DEBORAH CHAMP, DVM, MPVM, Dipl. ACVPM
D.A.C. Consulting

SUMMARY OF QUALIFICATIONS

Dr. Champ is a licensed veterinarian with advanced training and certification in epidemiology and biostatistics. She has over 16 years of experience in regulatory submission of statistical reporting for attaining numerous U.S.D.A. licensures of new veterinary biologics and product license support requirements for already licensed products with Fort Dodge Animal Health and Boehringer-Ingelheim Vetmedica. During the product development phase for a new veterinary biologic, it is important to develop appropriate efficacy test, safety test and potency test protocols. Execution of a well-planned and executed study protocol will streamline the approval process for a new veterinary product. Implementation of the study design and statistical analysis plan can be enhanced utilizing the expertise of Dr. Champ.
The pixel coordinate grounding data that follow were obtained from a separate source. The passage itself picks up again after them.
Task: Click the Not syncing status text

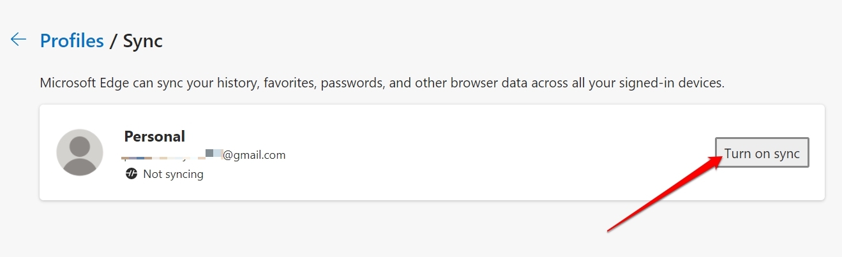Action: point(173,174)
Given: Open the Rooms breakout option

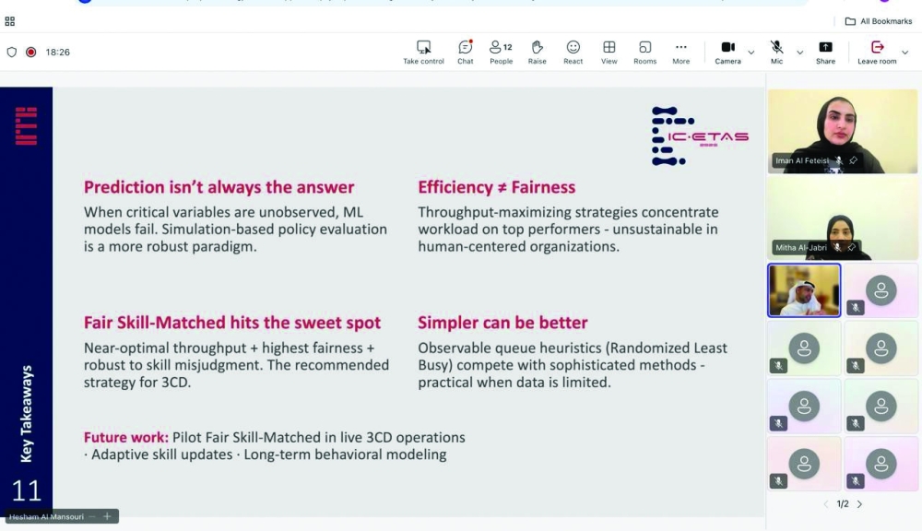Looking at the screenshot, I should coord(644,52).
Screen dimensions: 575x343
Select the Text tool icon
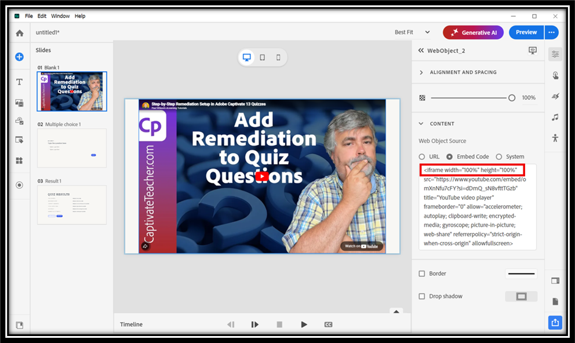click(x=19, y=82)
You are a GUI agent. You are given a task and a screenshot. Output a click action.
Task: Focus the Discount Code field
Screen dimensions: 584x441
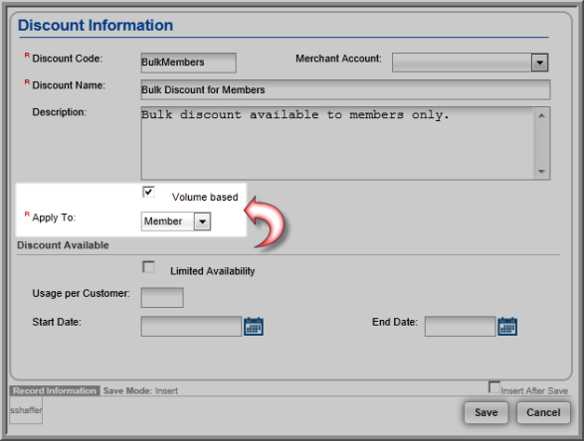(188, 63)
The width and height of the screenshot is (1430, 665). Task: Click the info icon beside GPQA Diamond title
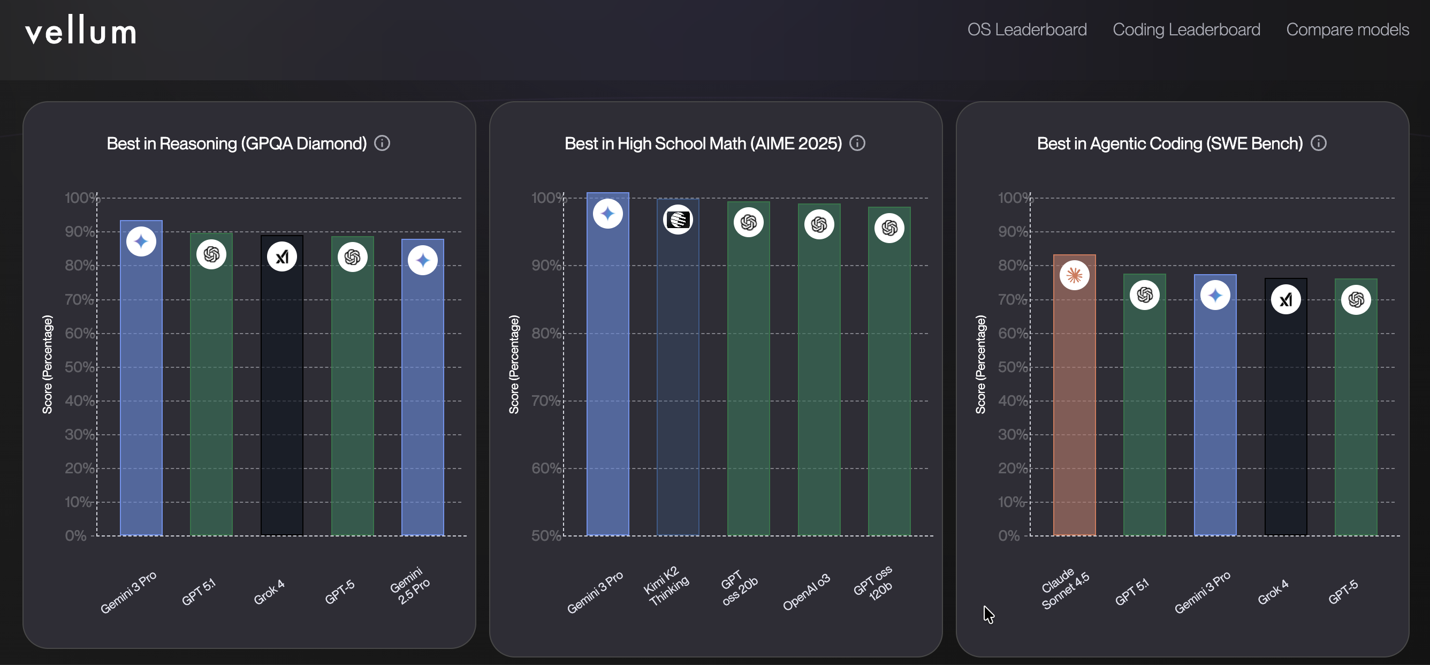click(x=382, y=143)
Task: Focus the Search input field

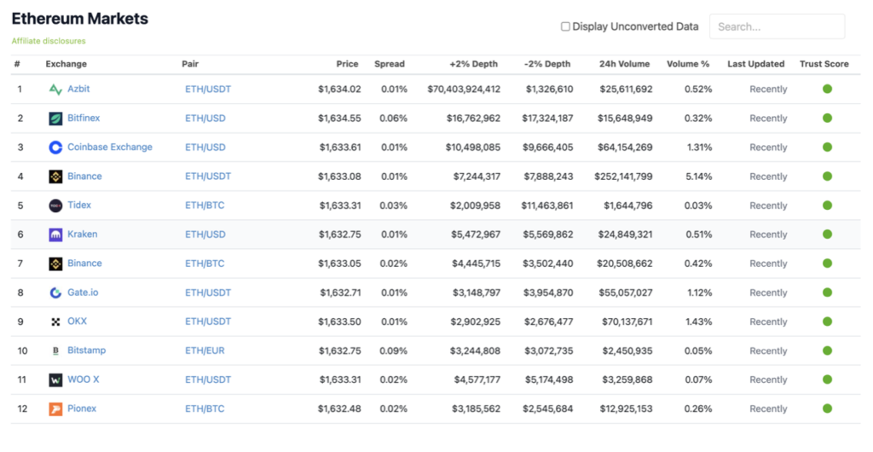Action: [x=778, y=26]
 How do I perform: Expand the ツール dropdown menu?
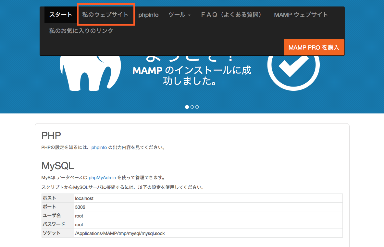179,15
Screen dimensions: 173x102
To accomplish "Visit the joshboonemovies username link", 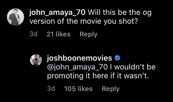I will coord(80,58).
Her study design expertise includes:

• Vaccine Efficacy

  • Challenge Studies

  • Serological Equivalence

• Vaccine Safety

  • Laboratory Safety

  • Field Safety

• Potency Test Validation

  • Assay Validation

  • Direct Measurement

• Product Stability

• Diagnostic Test Validation

• Research Studies

  • Challenge Model Development

  • Dose Finding Studies

  • Proof of Concept Studies

Dr. Champ is available during all aspects of the statistical oversight process for both research and pivotal studies from protocol development, data collection, data formatting, data analysis, final report writing and regulatory submission. Statistical expertise is instrumental in developing effective study designs that can support a successful submission. Dr. Champ can provide value during the protocol development stage when considering the design elements and determining the appropriate design for the specific study proposal is critical. These design considerations include housing allocation, blinding, randomization, sample size requirements and appropriate replication. Dr. Champ will collaborate with researchers to develop effective study designs and statistical analysis plans to enhance successful completion of the study. She will complete the data analyses according to the established study protocol and provide the appropriate data interpretation in a complete statistical report using graphics and tables to illustrate the important characteristics of the data.

Frequent design types:

• Split-Plot Designs

• Repeated Measures

• Completely Randomized Designs

• Randomized Blocked Designs

• Nested Designs

• Observational Designs

• Test Method Transfer

Common Statistical Methods utilized:

• Bioequivalence /Non Inferiority

• Mitigated Fraction

• Prevented Fraction

• Analysis of Variance and Covariance

• Mixed Models

• Nonlinear Models

• Nonparametric Analysis

• Categorical Data Analysis

• Logistic Regression

• Dose Response Methods

• Linear and non-Linear regression

• Sensitivity/Specificity

• Predictive Values

• ROC curves

• Survival Analysis

Dr. Champ can ensure the data submission adheres to USDA recommendations for data formatting and provide the statistical programming and output files required for regulatory submission. She also will be available to interact with USDA-Center for Veterinary Biologics on statistical issues that may arise during the process of submissions of protocols and reports.